We may not be able to judge right away whether, as Schwartz asks, "the site provide[s] a window of introduction that will make the use of the museum more meaningful," even if it might seem clear that giving visitors an improved capacity for scrutinizing art in a way that is difficult to do through the vitrines, under the spotlights, or among the crowds in the galleries, would necessarily bring more nuance and meaning to their understanding of the works they see. My favorite story on this subject is the true one of the Perseus web site user who printed out catalog entries from the exhaustive Caskey-Beazley publication of Greek vases in the MFA, came to Boston, and walked around the galleries with printouts in hand, gaining appreciably more information from looking at the objects in tandem with the thousand-word curators' essays than he ever could have from the 300-word labels.

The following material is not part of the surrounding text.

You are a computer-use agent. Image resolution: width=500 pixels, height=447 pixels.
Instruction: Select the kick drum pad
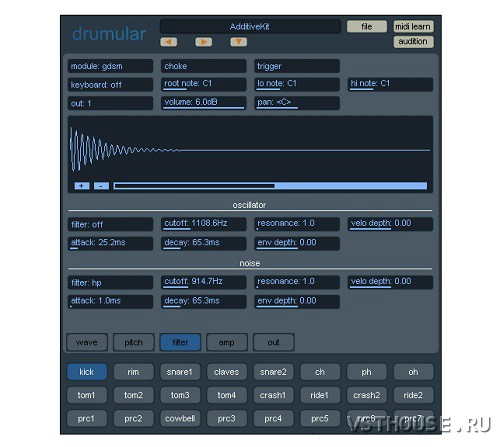87,372
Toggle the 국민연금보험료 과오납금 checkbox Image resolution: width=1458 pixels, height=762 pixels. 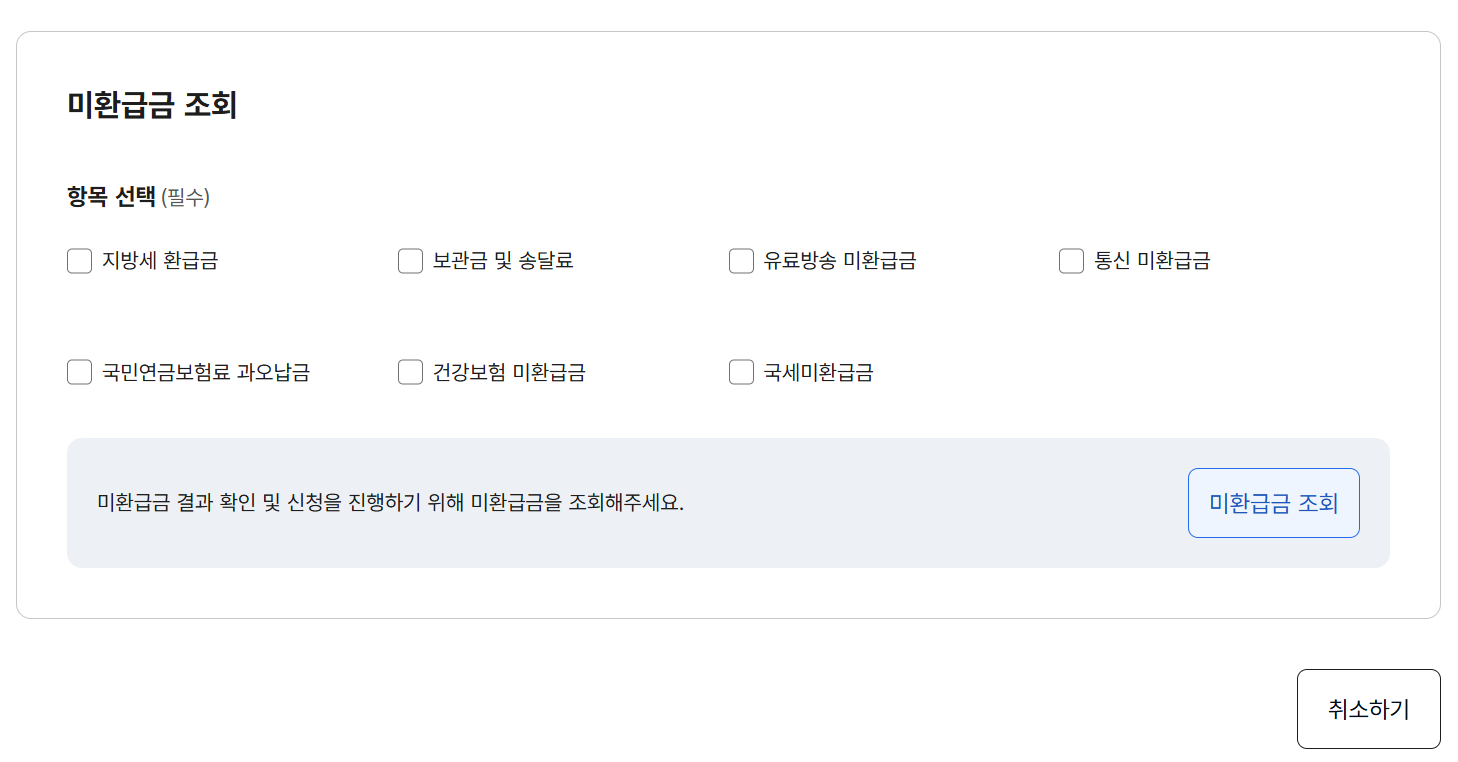tap(80, 372)
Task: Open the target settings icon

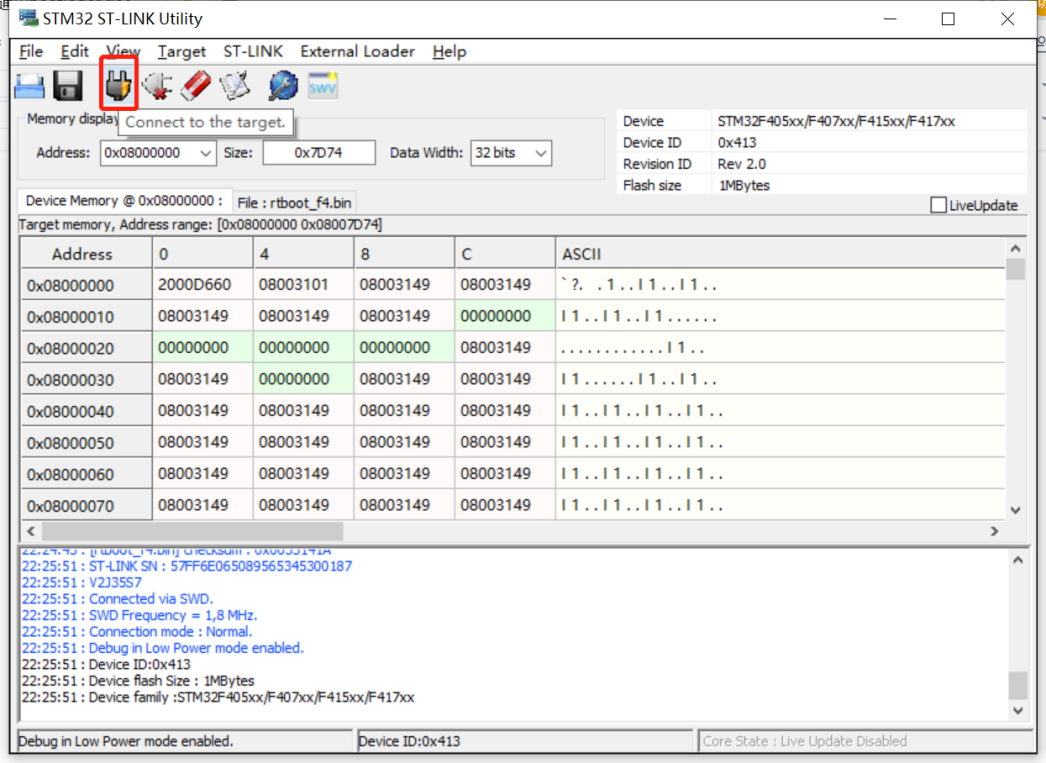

Yet even with insufficient evidence to judge whether the physical museum's use becomes more meaningful, we can be certain that the museum has been transformed into a place now accessible, for the first time, to a new constituency. Virtual visitors, who might never travel to Boston, can now see the collection from the Ivory Coast, from Brazil, from Italy, from Singapore, from other parts of our own country, and from hundreds of remote places. These visitors embody the same attitude Dierking & Falk (1998) have observed in actual museum visitors: they "profess high to moderate interest in the subjects presented" they have sought the subject on the Web -- but at the same time profess "low to moderate knowledge" they have come looking for information. The virtual museumgoers already demonstrate that providing on-line documentation of the museum's resources, particularly high-resolution images, transforms the museum and its collection from a local storehouse open 60 hours a week to an internationally available educational resource open 24 hours a day, allowing more people to have an in-depth experience with the art works than ever before, and democratizing the opportunity for a thoroughgoing educational involvement with the collection.

In closing, I would like to thank Charles Rhyne for his challenging questions three years ago at this conference. I titled my paper with a question, not because I can provide a simple answer, but because I hope the collaborative work of the Perseus Project and the Boston Museum of Fine Arts will prompt your own questions, comments, and ongoing discussion about how high-resolution images can change our way of learning with art, by enhancing the way we are able to see it.